The drill starts simple—forwards working on breakout timing while defensemen practice gap control. Reid leads his line up ice, taking a pass at the red line and driving wide. The defenseman backs up, maintaining position, forcing Reid to the outside. Reid tries a toe-drag to cut inside. The defenseman's stick is already there, breaking up the play.
"Again," Coach calls. "Kowalski, you're cheating inside. Trust your edges."
Reid resets. This time he sells the outside harder before cutting back, and the defenseman bites just enough. Reid's shot goes high glove—would've beaten most goalies.
The puck hasn't settled before the next line is already moving.
I've watched thousands of these drills with Easton. But the speed here is different. Not just faster—more compressed. Decisions made in half the time with twice the consequence. The margins are razor-thin.
A younger forward—can't be more than twenty-two—tries the same move Reid just executed. Gets the defenseman leaning, makes the cut, but his hands aren't quite quick enough. The puck rolls off his stick.
"Keep your hands soft!" Coach yells. "You're gripping it like a baseball bat!"
The kid nods, face red, and skates back to the line.
Three more rushes. Then Coach switches to breakout patterns.
"Defensive pairs, let's go. Work against the forecheck."
This is where it gets interesting. Two forwards pressure the defense, trying to force turnovers.

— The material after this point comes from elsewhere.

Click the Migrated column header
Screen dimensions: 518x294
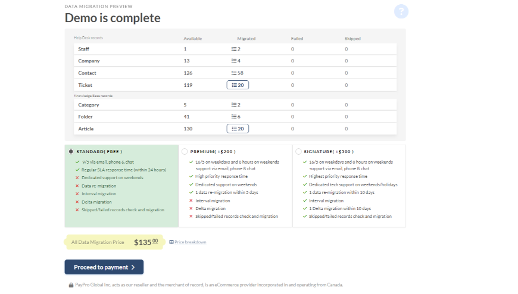[246, 39]
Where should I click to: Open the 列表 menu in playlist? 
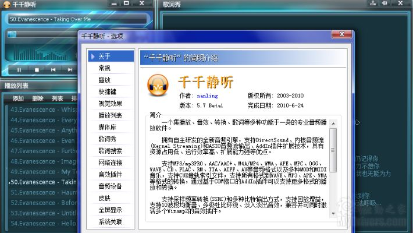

The defensemen have to move the puck up ice under pressure—and if they mess up, Coach will make them run the drill until they get it right.
Garrett and his partner take their positions in the defensive zone. The forwards come at them hard, sticks active, cutting off passing lanes. Garrett takes the puck behind his own net, scans the ice for maybe half a second, then makes a tape-to-tape pass to his partner at the far boards. The partner immediately wheels and hits a forward breaking up the wing.
Clean. Efficient. Done before the forecheck could establish position.
"That's how it's supposed to look," Coach calls.
The next pair isn't as smooth. The defenseman panics under pressure and throws a blind pass up the middle. It gets picked off immediately. Coach's whistle screams.
"What the hell was that? You looked at nothing and passed to no one." Coach skates over, tapping his temple with one finger. "Your eyes are your first move. See it, then make it. Again."
They run it five more times. Each rep a little cleaner, a little faster. The fourth time, the defenseman makes the right read—chip it off the glass to relieve pressure instead of forcing something that isn't there.
"Better. That's patience."
The drill evolves. Now forwards are crashing the net on odd-man rushes while defensemen try to break up plays without taking penalties. Bodies start hitting boards. The hollow boom echoes through the empty arena—a sound I've heard my entire life but never gets old. Skates carve hard, throwing ice spray. Someone takes a cross-check in the corner and responds by finishing his check twice as hard on the next rep.
This is where you see who's willing to pay the price. Board battles aren't pretty. They're won by whoever wants itmore, whoever's willing to take the punishment and come back for more.